Selected extract
Search code examples
numpyrandommultiprocessing

generating random numbers with numpy using multiprocessing


I want to generate random numbers in Numpy using Multiprocessing. Using this this answer I wrote the code at the end of this message, and it seems to work. Because answer I linked to is quite old, I want to make sure that it is still correct. Numpy's official documentation seems to say that np.random.seed is deprecated, but I can't seem to find good documentation about the Generator instance it recommends, and it seems more complicated.

import numpy as np
from multiprocessing import Pool

def generate_random(iproc):
    # if then next line is commented then each process produces same random numbers
    np.random.seed()
    nums = np.random.uniform(size=8)
    print(f'{iproc=},{nums=}')
    

if __name__ == '__main__':
    nproc = 8
    arglist = []
    for iproc in range(nproc):
        arglist.append((iproc,))
        
    with Pool(nproc) as p:
        p.starmap(generate_random, arglist)

Solution

  • To avoid sharing a global random state object you could seed the subprocesses with different seeds. Here is a minimal example of how to achieve this with Numpy's generator API:

    import numpy as np
    from multiprocessing import Pool
    
    
    def generate_random(idx_proc, seed):
        random_state = np.random.RandomState(seed)

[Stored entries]
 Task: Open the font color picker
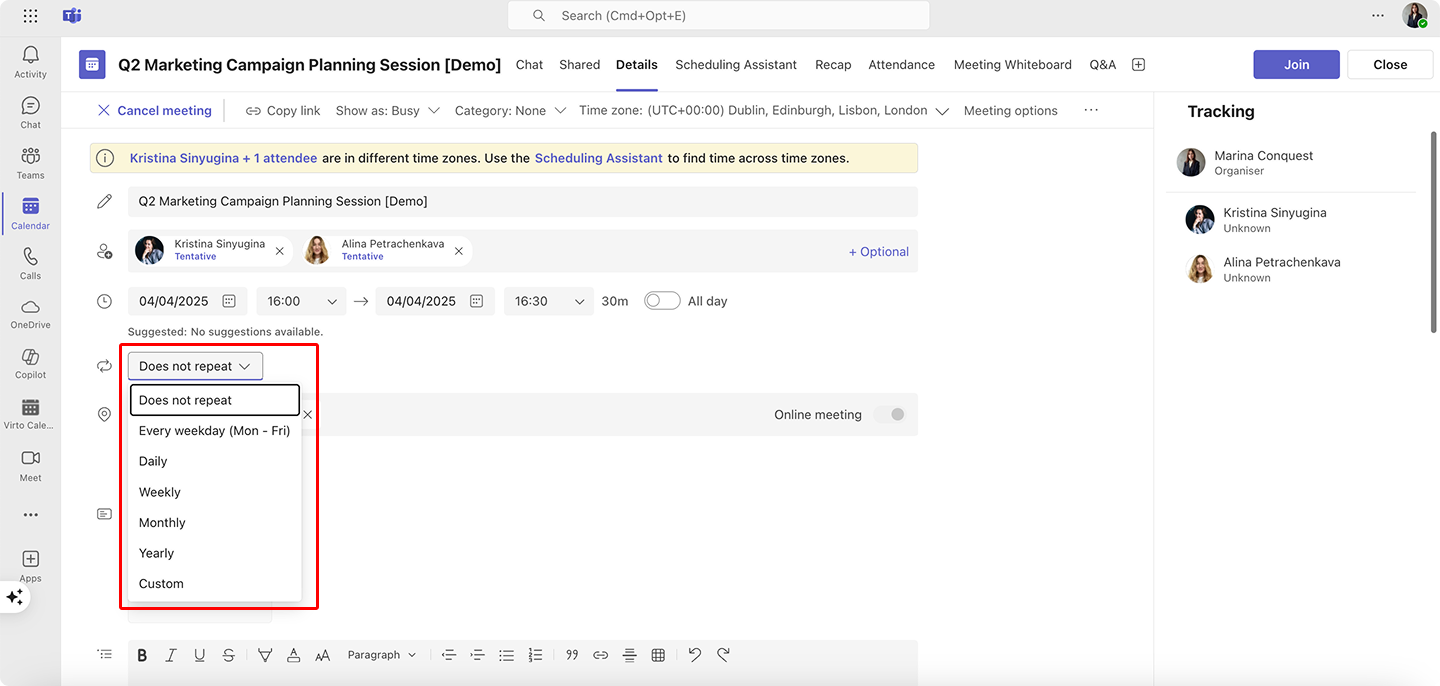293,654
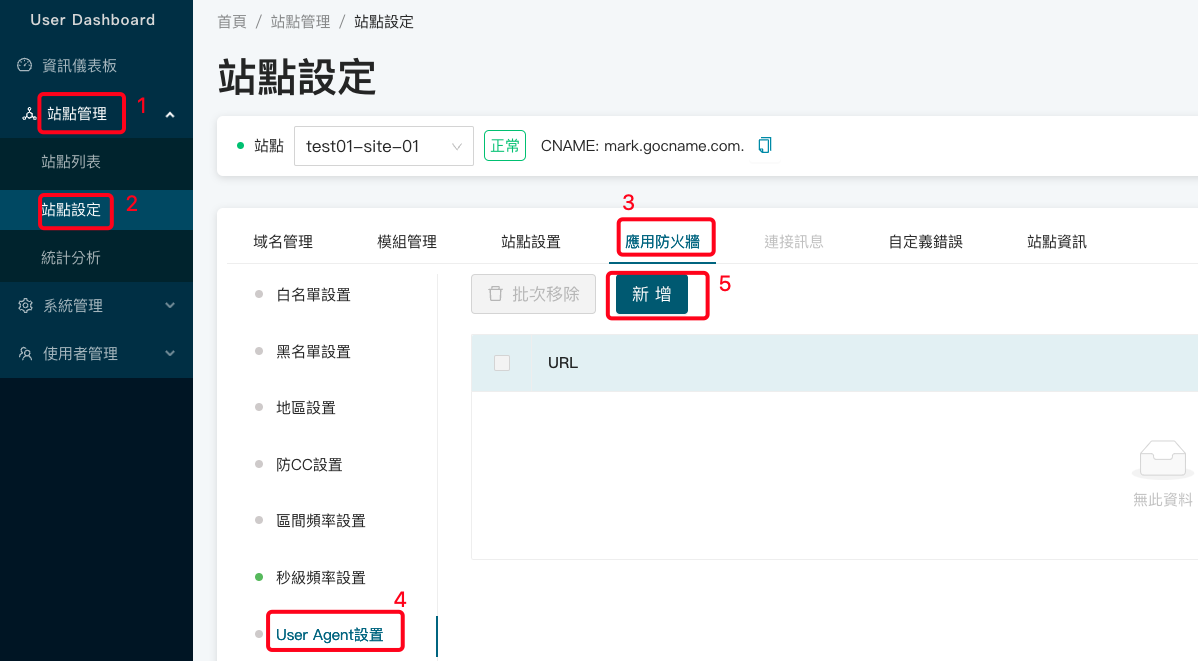Open the test01-site-01 site dropdown
Image resolution: width=1198 pixels, height=661 pixels.
(x=383, y=146)
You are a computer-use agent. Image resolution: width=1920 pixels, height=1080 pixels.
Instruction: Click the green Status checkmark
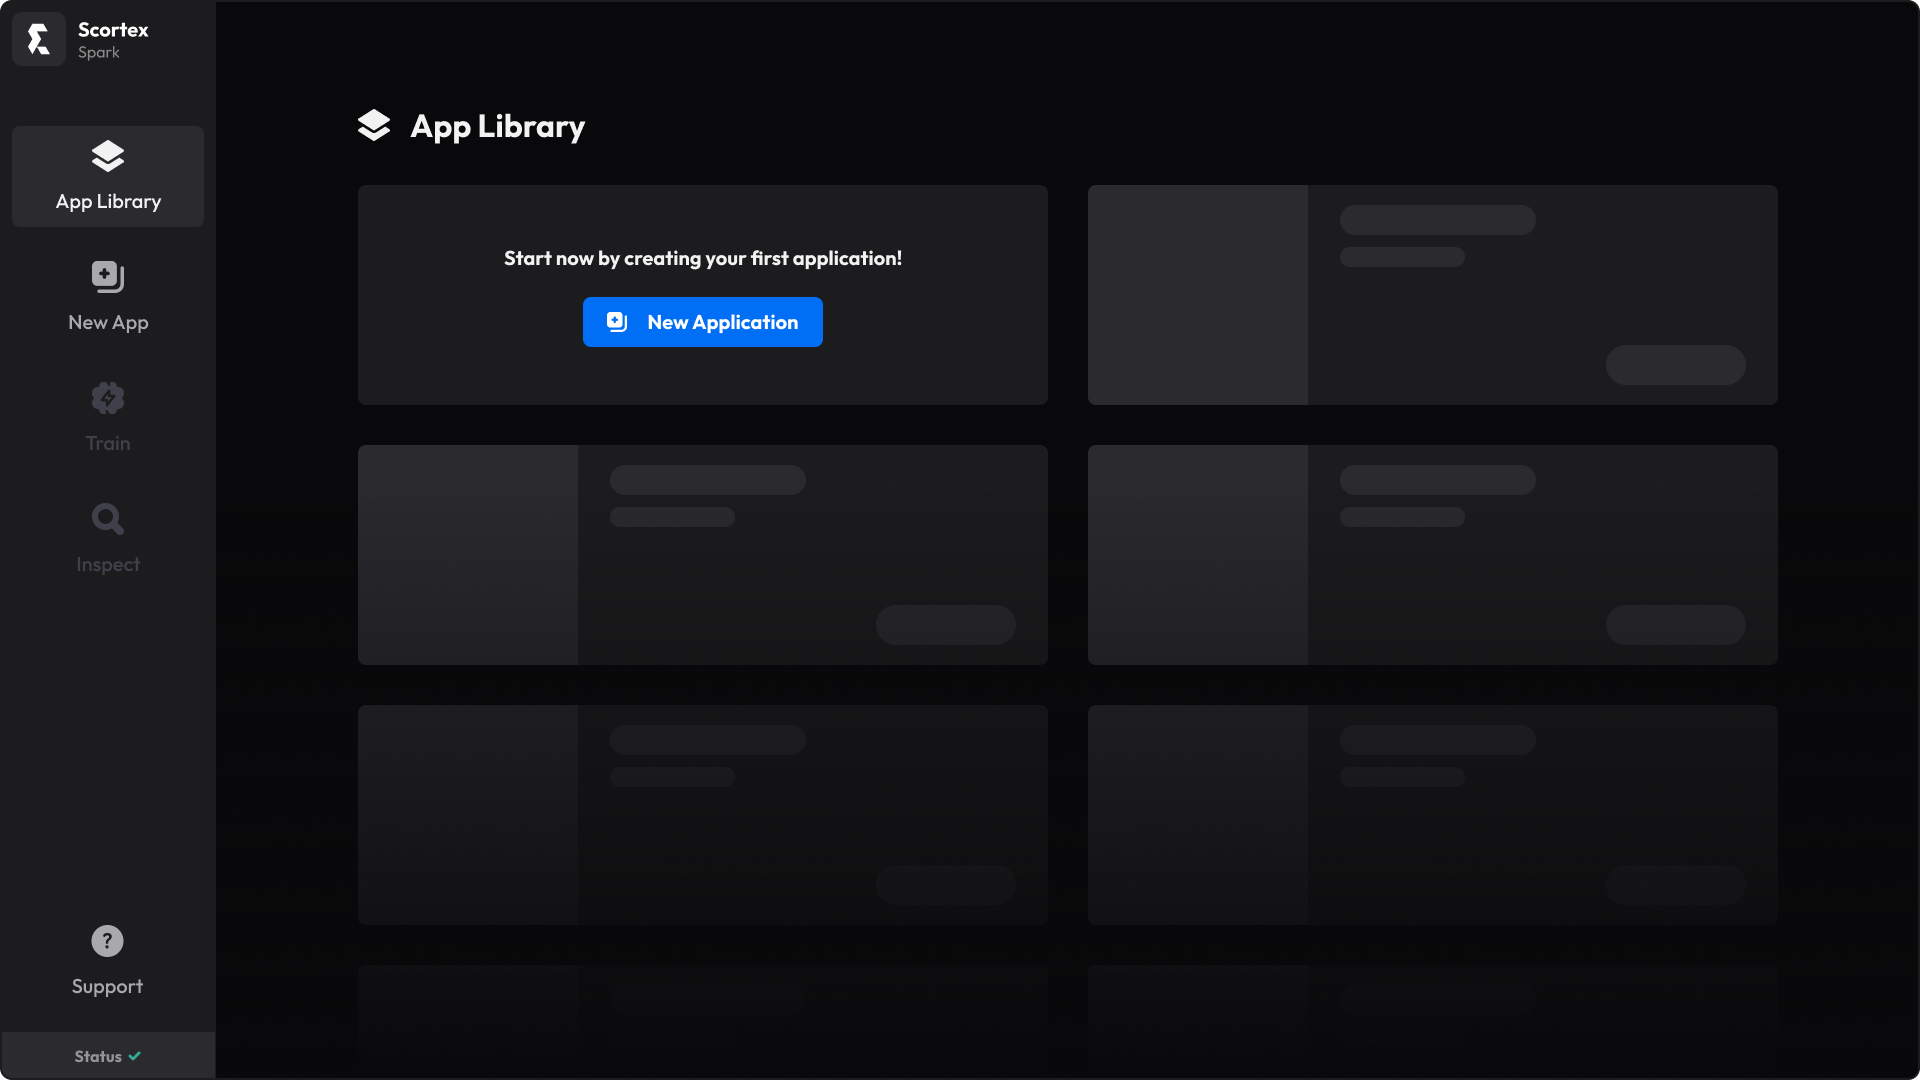point(135,1056)
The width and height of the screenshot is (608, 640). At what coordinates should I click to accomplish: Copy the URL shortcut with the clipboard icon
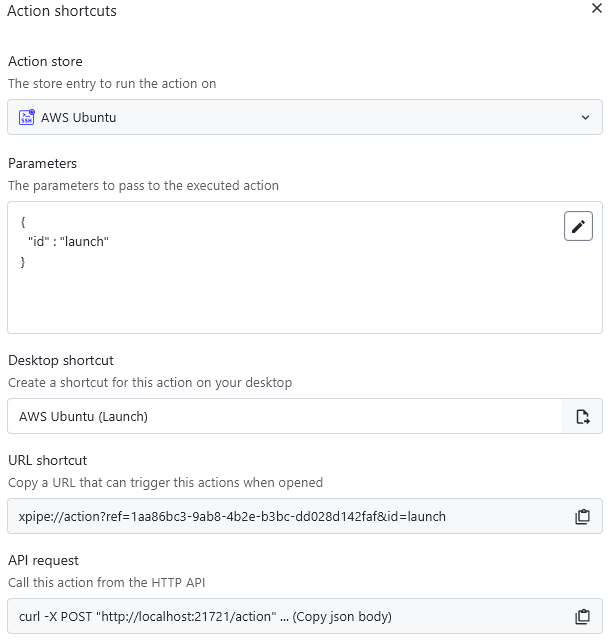coord(582,517)
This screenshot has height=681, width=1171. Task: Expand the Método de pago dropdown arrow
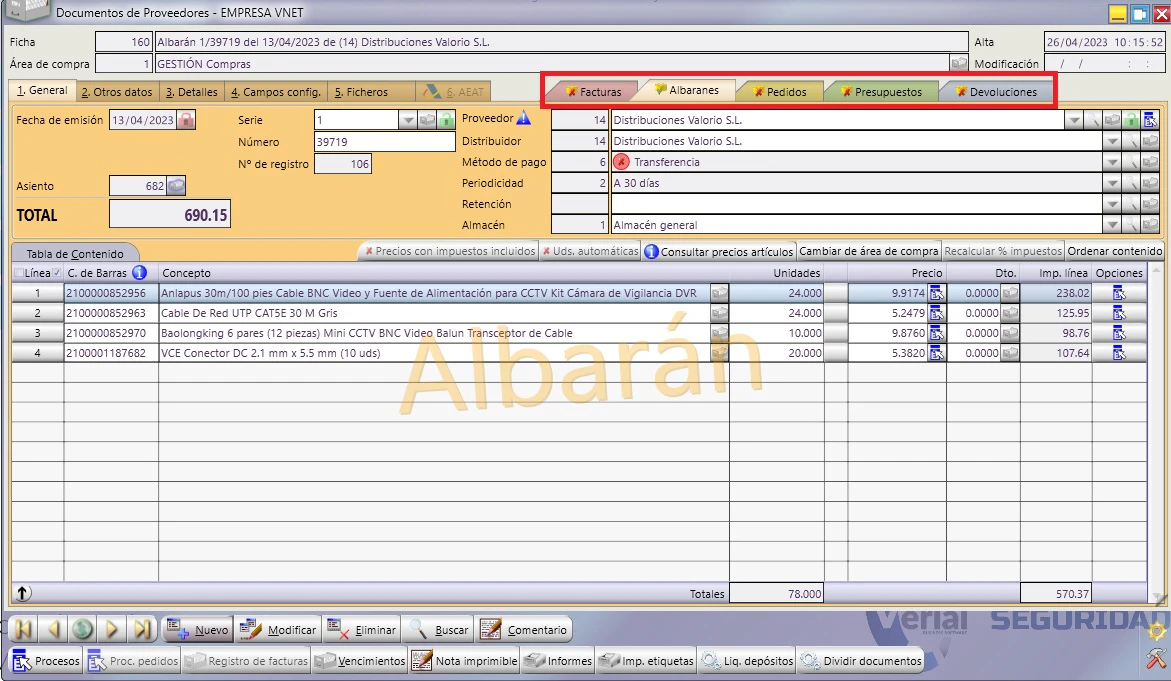(1112, 162)
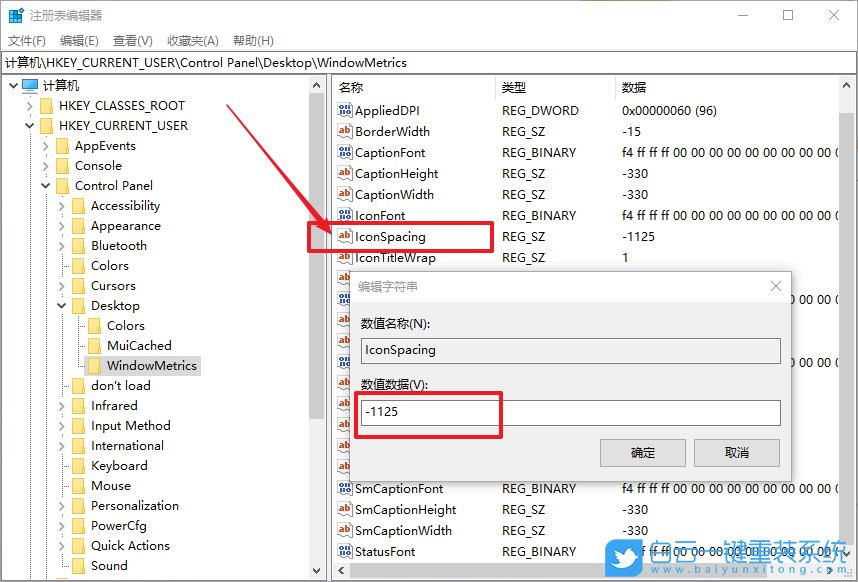The image size is (858, 582).
Task: Collapse the HKEY_CURRENT_USER branch
Action: pyautogui.click(x=28, y=125)
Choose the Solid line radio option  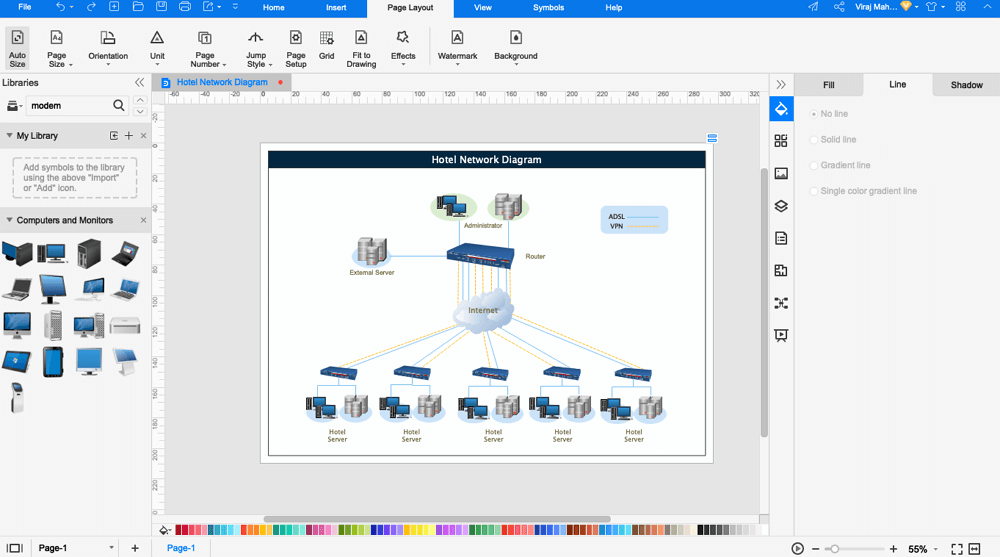(814, 140)
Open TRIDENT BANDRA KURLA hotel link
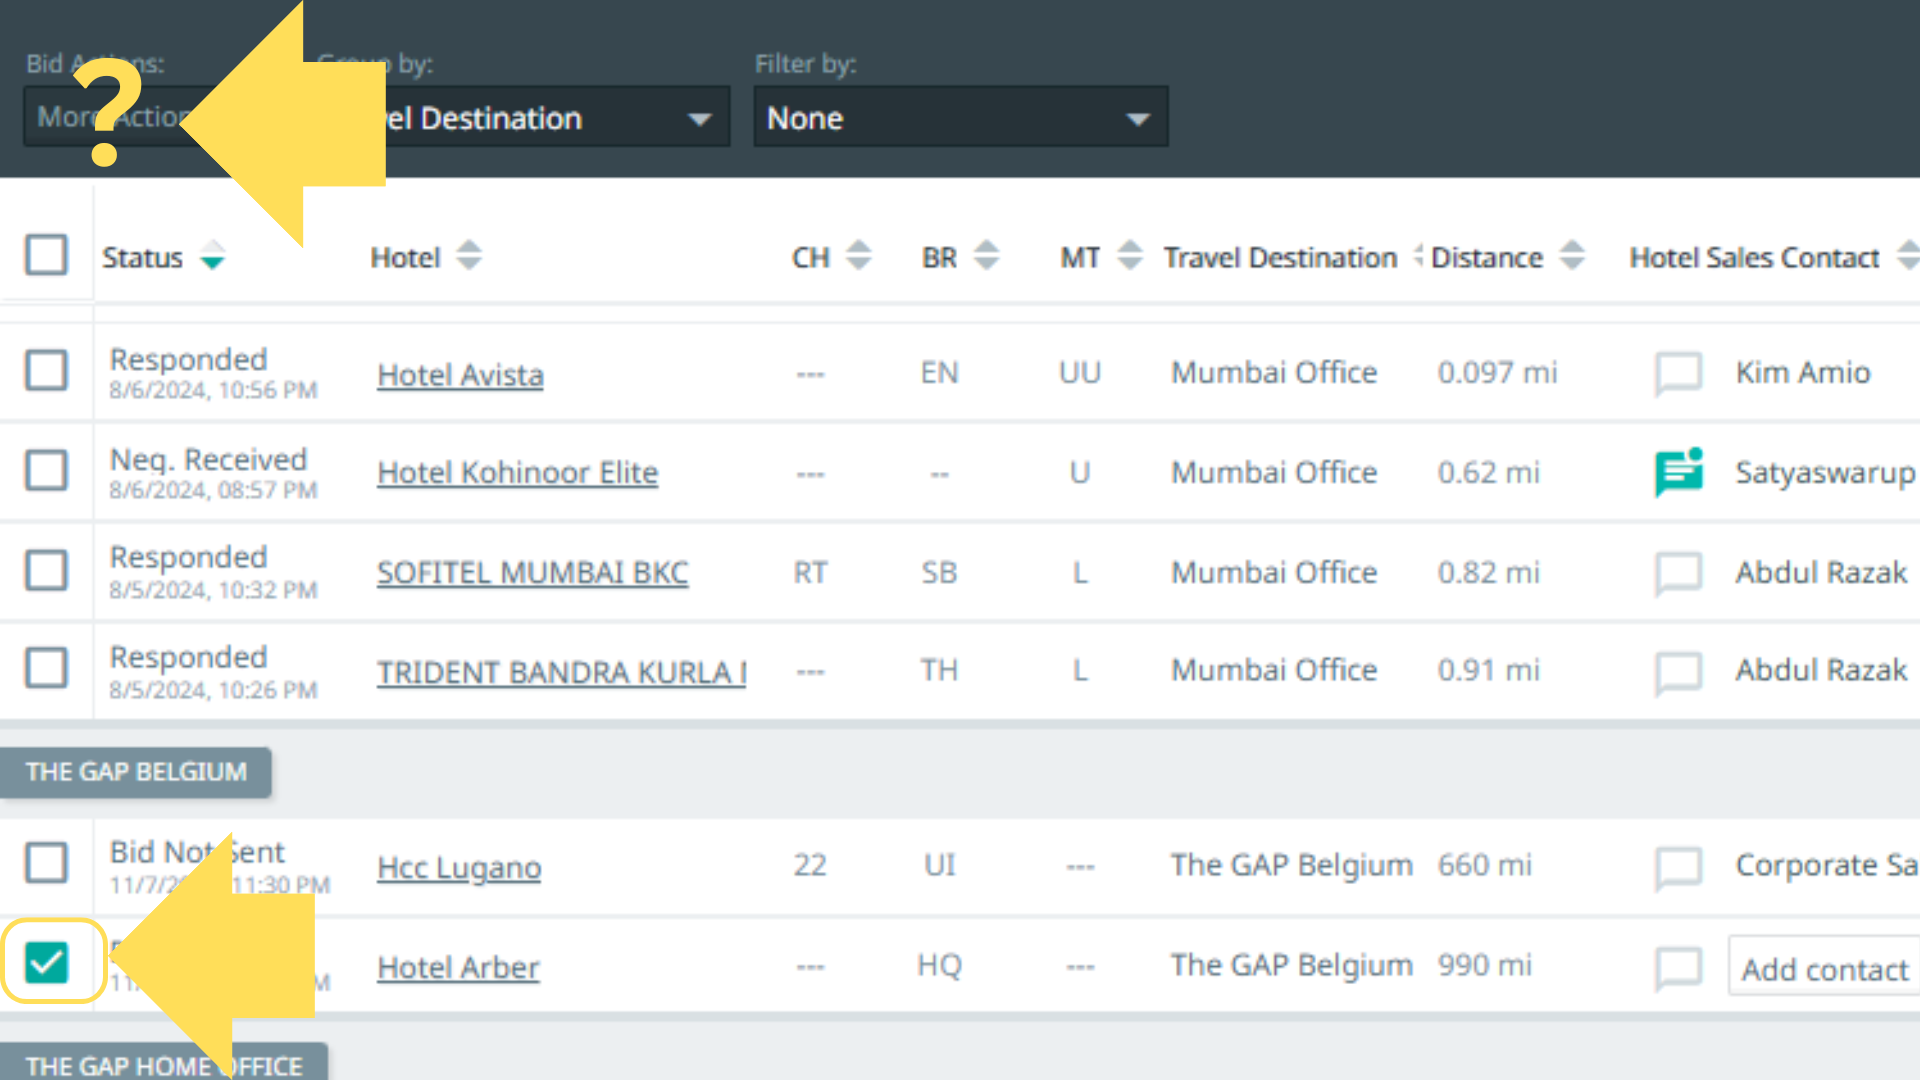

Given exercise
Carry on the thread about generating NumPy random numbers with multiprocessing from the point where it stops. The rows were drawn from a separate source.

Task response
        nums = random_state.uniform(size=8)
        print(f"{idx_proc=}, {nums=}")
    
    
    if __name__ == "__main__":
        n_proc = 8
    
        random_state = np.random.RandomState(480273)
    
        seeds = random_state.randint(0, 2**32-1, n_proc)
    
        with Pool(n_proc) as p:
            p.starmap(generate_random, enumerate(seeds))
    

    By using a random state object in the main process and generating the seeds from it you will get reproducible results (however keep in mind that the order the processes run in and compute the numbers might not be reproducible!).

    I hope this helps!